**Directives**
**a.** In the passage about dissidents and dragons, how many choices does the dissident have once he sees himself portrayed as a dragon?
**b.** Reproduce the passage about dissidents and dragons word for word, starting at "When a dissident" and ending at "the dragon kingdom!".
**c.** Carry on the passage about dissidents and dragons from its last sentence, keeping its tone and imagery.

**Given text**
Of course power always has a story. Part of the story of all regimes is that the regime is a knight, defending its subjects against any and all dragons. True on all timelines, this story still seems like a dodge unless its audience can be made to believe in dragons.

When a dissident is a sucker, he invents a problem for the regime to solve. Crawling into his dragon suit, he inhabits a dragon for power to slay. The dragon is lifelike, because it is actually alive, because inside it our dissident is flapping his arms. He needn't worry that he can't breathe fire: for that, there's Photoshop.

The better he is at being a dissident, the more convincing the dragon. If the dragon flaps his wings well, the heroic dragonslayer might even come across as an actual underdog. There are so many dragons that the world, it seems, is ruled by dragons. Join the human uprising against the dragon kingdom!

So this poor dissident, who like most dissidents is a small, shy herbivorous creature, has a rueful funny moment when he picks up the paper and sees his own little face, morphed onto this fire-breathing thunder-lizard now coming to eat everyone's kids. Then he remembers that he has about the same chance of winning as the bull in the bullfight—and also, he doesn’t even like kids. Not as food, anyway.

At this point, he has three choices. Respectable voices, great voices, have taken each. He can flee the caricature; he can give up even vegetables, and eat only fruit. He can embrace it; after all this dragon, who is famous, is him; that means he’s not nothing. He can ignore it—and never even go near a dragon suit, much less flap his arms.

**Recorded information**
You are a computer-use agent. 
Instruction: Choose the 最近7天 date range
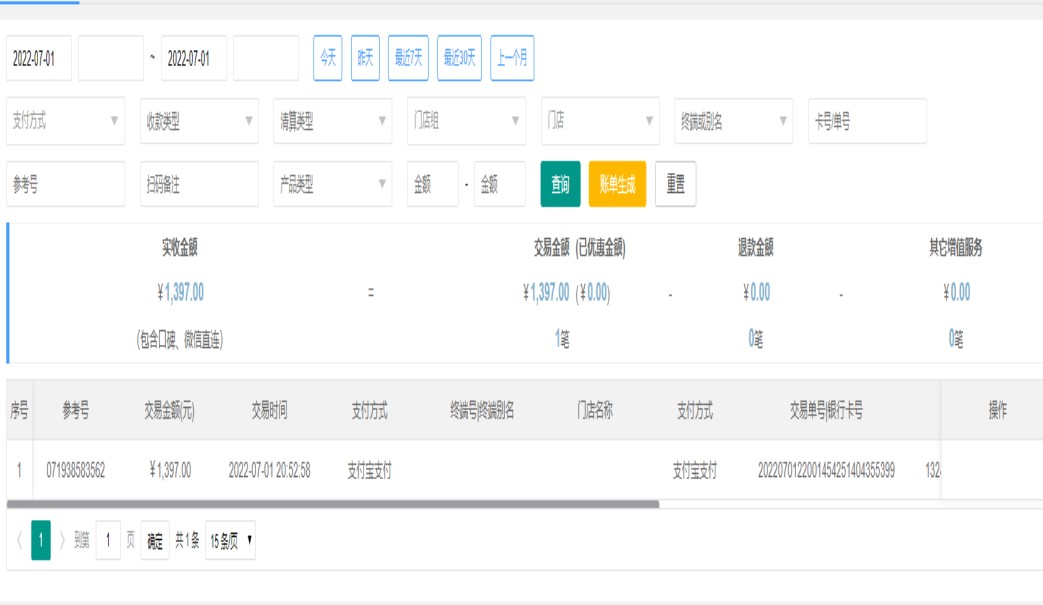(x=408, y=58)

**Expected responses**
**a.** Three.

**b.**
When a dissident is a sucker, he invents a problem for the regime to solve. Crawling into his dragon suit, he inhabits a dragon for power to slay. The dragon is lifelike, because it is actually alive, because inside it our dissident is flapping his arms. He needn't worry that he can't breathe fire: for that, there's Photoshop.

The better he is at being a dissident, the more convincing the dragon. If the dragon flaps his wings well, the heroic dragonslayer might even come across as an actual underdog. There are so many dragons that the world, it seems, is ruled by dragons. Join the human uprising against the dragon kingdom!

**c.**
Of course, in a sense all the voyeurs are suckers too. Sucking your effort, or even just your attention, into nothing, is also a victory for your enemies. But once you inhabit a character in your adversary's narrative—that adversary will own you forever.

But why is it so easy for the regime to recruit heels for its storyline? First, when you see someone being an unsubtle heel, it is easy to say: what a clown. This easily blinds you to the possibility that, though not obviously a heel, you remain subtly a heel.

Second—who stitched that dragon suit? By definition, power shapes information. Anyone who grows up in a narrative, then learns to distrust it, will look for alternatives—and the first place to look is the villains in the narrative itself.

If you land in this trap, you have failed to escape power’s frame. You’re still in the same movie—you have just switched characters.

As the story demands, all heel characters have fatal flaws. When you emulate them, you emulate these flaws. You are owned, as in the story—and at the same time, you reinforce the story. So your failure is both individual and collective.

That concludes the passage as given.